2Dill enclosed a one-page set of general orders issued by William Henry Harrison in Vincennes on 16 Apr. 1812. The orders declared that “the late murders” on the frontiers made a war with the Indians all but inevitable and instructed colonels and other militia commanders to prepare their troops for active service. Harrison called for prompt attention to duty and suggested that officers who had accepted appointments to gratify their vanity “should now retire & not stand in the way of those who are more able or more willing to encounter the fatigues and dangers incident to actual service in an Indian war.” “When mischief is done by the Indians … they must be pursued, and the officer nearest to the spot … is to commence it as soon as he can collect his men. If his force should be too small he is to send for aid to the next officer to him, and in the meantime take a position capable of being defended.” “The pursuit must be conducted with vigor” and accounts of the proceedings transmitted to the commander in chief and the colonel of the regiment.

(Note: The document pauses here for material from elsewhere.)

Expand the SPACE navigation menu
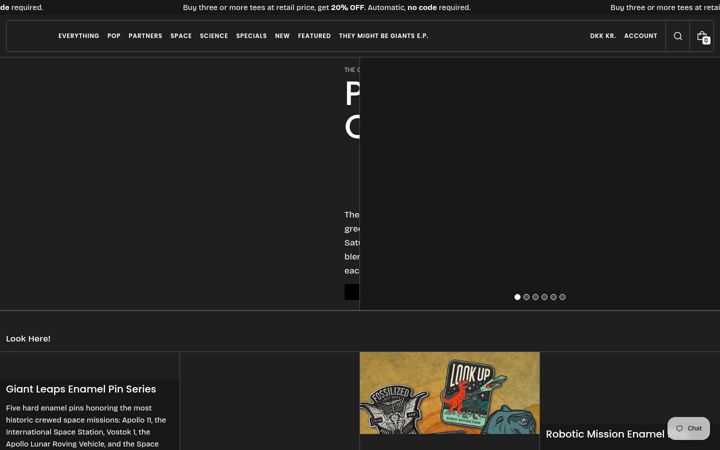Screen dimensions: 720x450 (x=181, y=36)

Harrison also called on the citizens in several communities to erect “Blockhouses or picketted forts,” adding that it would depend on the conduct of the Delawares whether similar measures would be necessary elsewhere. “Indians who profess to be friendly have been warned to keep clear of the settlements,” Harrison reported, and he cautioned citizens against “admitting any Indians to come amongst them, whose designs are in the least equivocal.” He recommended, however, that those settlements frequented by the Delawares exercise “as much forbearance as possible towards that tribe, because they have ever performed with punctuality and good faith their engagements with the United States, and as yet there is not the least reason to doubt their fidelity.” “It is also certain that if they should be forced to join the other tribes in war, from their intimate knowledge of the settlements upon the frontiers, they would be enabled to do more mischief than any other tribe.”

3In acknowledging receipt of Dill’s letter, the secretary of war informed him that instructions had been sent to the military storekeeper at Newport, Kentucky, to supply arms and ammunition at the request of the governors of the neighboring territories (Eustis to Dill, 13 May 1812 [DNA: RG 107, LSMA]).